> **Exercise objective**: Copy every line of the data that contains the string "resolution".

> **Raw data**:
---------------
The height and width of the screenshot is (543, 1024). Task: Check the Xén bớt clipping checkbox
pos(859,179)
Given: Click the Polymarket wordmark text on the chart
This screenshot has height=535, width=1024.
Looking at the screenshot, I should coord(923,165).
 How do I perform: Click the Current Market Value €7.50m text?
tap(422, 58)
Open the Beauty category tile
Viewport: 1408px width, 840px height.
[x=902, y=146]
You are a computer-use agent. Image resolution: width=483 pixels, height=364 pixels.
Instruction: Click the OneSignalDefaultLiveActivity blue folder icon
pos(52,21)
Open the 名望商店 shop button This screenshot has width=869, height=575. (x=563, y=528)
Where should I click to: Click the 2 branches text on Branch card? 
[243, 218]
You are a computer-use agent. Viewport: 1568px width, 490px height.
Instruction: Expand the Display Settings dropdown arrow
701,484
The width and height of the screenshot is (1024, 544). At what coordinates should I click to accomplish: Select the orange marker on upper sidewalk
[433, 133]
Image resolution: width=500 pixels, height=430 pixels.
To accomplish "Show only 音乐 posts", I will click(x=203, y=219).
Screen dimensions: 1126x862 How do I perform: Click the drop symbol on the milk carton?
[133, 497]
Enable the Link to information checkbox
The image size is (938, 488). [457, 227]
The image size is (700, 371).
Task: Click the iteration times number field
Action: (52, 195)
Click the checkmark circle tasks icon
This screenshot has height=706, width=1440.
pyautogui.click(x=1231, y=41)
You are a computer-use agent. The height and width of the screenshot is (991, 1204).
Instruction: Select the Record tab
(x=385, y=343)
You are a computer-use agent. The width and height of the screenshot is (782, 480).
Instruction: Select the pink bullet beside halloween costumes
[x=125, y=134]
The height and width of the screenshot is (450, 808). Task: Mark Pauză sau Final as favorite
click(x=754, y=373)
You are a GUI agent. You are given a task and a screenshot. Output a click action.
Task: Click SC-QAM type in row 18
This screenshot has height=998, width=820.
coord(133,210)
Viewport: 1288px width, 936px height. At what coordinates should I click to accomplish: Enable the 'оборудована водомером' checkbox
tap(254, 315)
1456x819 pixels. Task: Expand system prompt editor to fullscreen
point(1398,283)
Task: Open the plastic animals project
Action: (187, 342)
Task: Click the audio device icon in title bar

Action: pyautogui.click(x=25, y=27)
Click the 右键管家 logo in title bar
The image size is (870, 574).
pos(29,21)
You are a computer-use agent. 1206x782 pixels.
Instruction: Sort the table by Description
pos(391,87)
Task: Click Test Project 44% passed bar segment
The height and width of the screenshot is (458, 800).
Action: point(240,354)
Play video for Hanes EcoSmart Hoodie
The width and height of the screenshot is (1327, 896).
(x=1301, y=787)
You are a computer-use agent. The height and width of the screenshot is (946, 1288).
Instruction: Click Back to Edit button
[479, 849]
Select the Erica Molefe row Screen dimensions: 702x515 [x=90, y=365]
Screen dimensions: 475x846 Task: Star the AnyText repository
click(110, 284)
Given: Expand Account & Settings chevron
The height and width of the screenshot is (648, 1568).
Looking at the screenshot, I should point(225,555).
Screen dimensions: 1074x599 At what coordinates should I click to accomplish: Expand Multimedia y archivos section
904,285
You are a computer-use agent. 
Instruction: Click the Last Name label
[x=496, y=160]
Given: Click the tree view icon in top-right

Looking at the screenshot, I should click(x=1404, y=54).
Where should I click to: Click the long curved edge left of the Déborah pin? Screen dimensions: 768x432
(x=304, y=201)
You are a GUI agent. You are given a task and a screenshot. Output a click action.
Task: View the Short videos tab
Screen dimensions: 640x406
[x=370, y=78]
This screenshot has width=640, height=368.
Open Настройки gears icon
---------------
> **Written solution**:
You are a computer-use agent. Image resolution: width=483 pixels, height=364 pixels.
Image resolution: width=500 pixels, height=430 pixels.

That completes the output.